TAREFA 1: Segundo o texto sobre a meta-análise de antidepressivos, quantos participantes tomaram placebos?
TAREFA 2: Continue o texto sobre a meta-análise de antidepressivos a partir da última frase apresentada.

TEXTO FORNECIDO:
::::::::::

522 estudos encontrados, desde 1979
Ao todo, foram encontrados 522 estudos do tipo, realizados entre 1979 e 2016, comparando 21 antidepressivos ou placebos, na maior meta-análise já realizada na psiquiatria. Dos participantes, 87.052 foram selecionados aleatoriamente para receber uma droga e 29.425 tomaram placebos. A maioria dos pacientes tinha depressão de moderada a severa. Os pesquisadores mediram a eficácia — número de pacientes que responderam ao tratamento com redução dos sintomas em pelo menos 50%, ao longo de oito semanas — e aceitabilidade — proporção de pacientes que abandonaram o estudo por qualquer razão antes das oito semanas.

::::::::::

DADOS:

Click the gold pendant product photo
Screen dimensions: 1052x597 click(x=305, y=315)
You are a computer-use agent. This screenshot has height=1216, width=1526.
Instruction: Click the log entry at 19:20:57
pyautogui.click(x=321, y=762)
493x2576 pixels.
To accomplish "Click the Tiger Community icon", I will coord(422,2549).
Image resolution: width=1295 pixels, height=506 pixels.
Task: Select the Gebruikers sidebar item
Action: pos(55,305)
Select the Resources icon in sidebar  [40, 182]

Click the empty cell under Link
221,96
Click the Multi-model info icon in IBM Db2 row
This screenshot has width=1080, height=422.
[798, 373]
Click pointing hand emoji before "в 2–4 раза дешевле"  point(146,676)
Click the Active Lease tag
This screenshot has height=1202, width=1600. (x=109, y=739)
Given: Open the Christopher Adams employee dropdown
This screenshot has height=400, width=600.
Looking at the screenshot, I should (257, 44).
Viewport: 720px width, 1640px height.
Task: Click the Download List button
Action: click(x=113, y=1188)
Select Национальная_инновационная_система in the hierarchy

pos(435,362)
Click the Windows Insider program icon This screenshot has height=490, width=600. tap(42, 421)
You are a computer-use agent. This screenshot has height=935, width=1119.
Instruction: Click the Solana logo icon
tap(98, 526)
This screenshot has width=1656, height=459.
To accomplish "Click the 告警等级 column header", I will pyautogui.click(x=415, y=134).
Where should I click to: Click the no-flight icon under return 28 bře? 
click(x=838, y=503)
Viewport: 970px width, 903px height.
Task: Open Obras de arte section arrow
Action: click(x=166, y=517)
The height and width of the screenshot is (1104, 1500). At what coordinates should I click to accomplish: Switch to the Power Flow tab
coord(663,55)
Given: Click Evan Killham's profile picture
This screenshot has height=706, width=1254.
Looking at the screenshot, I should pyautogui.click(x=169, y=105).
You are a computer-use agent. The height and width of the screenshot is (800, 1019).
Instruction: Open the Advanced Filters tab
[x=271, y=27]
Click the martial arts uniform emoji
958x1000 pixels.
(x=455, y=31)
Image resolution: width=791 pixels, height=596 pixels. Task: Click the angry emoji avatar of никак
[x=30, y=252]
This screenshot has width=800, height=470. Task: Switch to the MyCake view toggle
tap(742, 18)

::::::::::

RESULTADO 1: 29.425 participantes tomaram placebos.

RESULTADO 2:
— Antidepressivos são usados rotineiramente em todo o mundo, apesar de ainda restar debate considerável sobre sua eficácia e tolerância — comentou o professor John Ioannidis, coautor do estudo. — Por reunir dados publicados e não publicados de mais de 500 testes randomizados controlados, este estudo representa a melhor evidência disponível para guiar a escolha de tratamentos farmacológicos.
Efeitos das drogas foram variados
Todos os 21 antidepressivos se mostraram mais efetivos que os placebos, e apenas um teve menor aceitabilidade. Mas os efeitos das drogas foram variados. No quesito eficácia, os que alcançaram melhores performances foram a amitriptilina, mirtazapina, duloxetina, venlafaxine e paroxetina. Na outra ponta, os menos efetivos foram fluoxetina, citalopram, trazodona, clomipramina, desvenlafaxina e reboxetina.
Em termos de aceitabilidade, agomelatina, citalopram, fluoxetina, sertralina e vortioxetina se mostraram as mais toleráveis, enquanto amitriptilina, clomipramina, duloxetina, fluvoxamina, reboxetina, trazodona e venlafaxina registraram os maiores índices de abandono.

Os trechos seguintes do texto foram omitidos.